Une autre étape consiste aujourd'hui à faire passer vers le privé l'épargne publique, avec la privatisation partielle ou totale de la CNP, du CIC, de la Banque Hervet, du Crédit Foncier, du Crédit Lyonnais, une fois ces banques recapitalisées à coup de dizaines de milliards par les contribuables... Avouez, Monsieur le ministre, que c'est difficile à avaler !

Avec l'entrée en vigueur du cinquième protocole de l'OMC, que notre assemblée a ratifié sans états d'âme il y a trois semaines, l'heure est à la libéralisation des services financiers, qui représentent la bagatelle planétaire de 30 000 milliards de dollars... C'est dans ce contexte d'extrême dérégulation que s'inscrivent les récentes fusions dans les secteurs des banques et des assurances.
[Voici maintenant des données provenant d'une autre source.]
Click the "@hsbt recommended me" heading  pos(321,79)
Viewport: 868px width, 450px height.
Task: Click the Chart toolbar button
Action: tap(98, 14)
Parallèlement, l'entrée en vigueur du système euro conduit les banques à compenser une partie de ce qu'elles perdent sur les opérations de change par un engagement accru sur les marchés financiers.

En toile de fond, l'"insécurité financière", ainsi nommée par les porte-parole officiels du sommet de Davos, n'est que le revers de l'extrême volatibilité des marchés financiers. A chacun son insécurité : les opérateurs financiers d'un côté, les petits épargnants, hélas, de l'autre !

L'évolution du système bancaire et financier français, dans ce contexte, présente de nombreux risques.

Risques sociaux, tout d'abord. L'absorption d'UAP par AXA en 1996 s'est traduire par 3 000 suppressions d'emplois ; aujourd'hui, des menaces pèsent sur des dizaines de milliers d'emplois dans les grandes banques.

Risques, ensuite, de démantèlement des missions d'intérêt général des caisses d'épargne et des établissements de la Banque de France.

Un projet de loi va nous être soumis sur les caisses d'épargne, visant à les doter d'un statut coopératif et à transformer les structures du groupe ; je ne reviens pas sur les excellentes remarques faites sur ce sujet par Augustin Bonrepaux et Jean-Pierre Brard. Je crains que ce texte remette en cause le caractère non lucratif des caisses d'épargne et s'inscrive dans le contexte libéral que je viens de brosser. On ne peut pas, Monsieur le ministre, tout à la fois prôner la sécurité financière et s'en remettre aux aléas des marchés quant à l'avenir des secteurs semi-publics financiers... Les restructurations bancaires font peser une menace sur les 80 000 emplois directs du secteur semi-public, voire sur des dizaines de milliers d'emplois induits par le soutien à l'économie -à travers le financement des PME, celui du logement social et du secteur public local, la collecte de l'épargne populaire ou les missions monétaires et fiduciaires.

De même, les missions d'intérêt général de la Banque de France sont en question, tout particulièrement en matière de surendettement : certes, les décrets d'application de la loi de 1998 sur le surendettement sont enfin parus, mais il faut dégager des moyens suffisants et durables ; affecter à cette missions des emplois-jeunes, c'est substituer des emplois précaires à des emplois statutaires.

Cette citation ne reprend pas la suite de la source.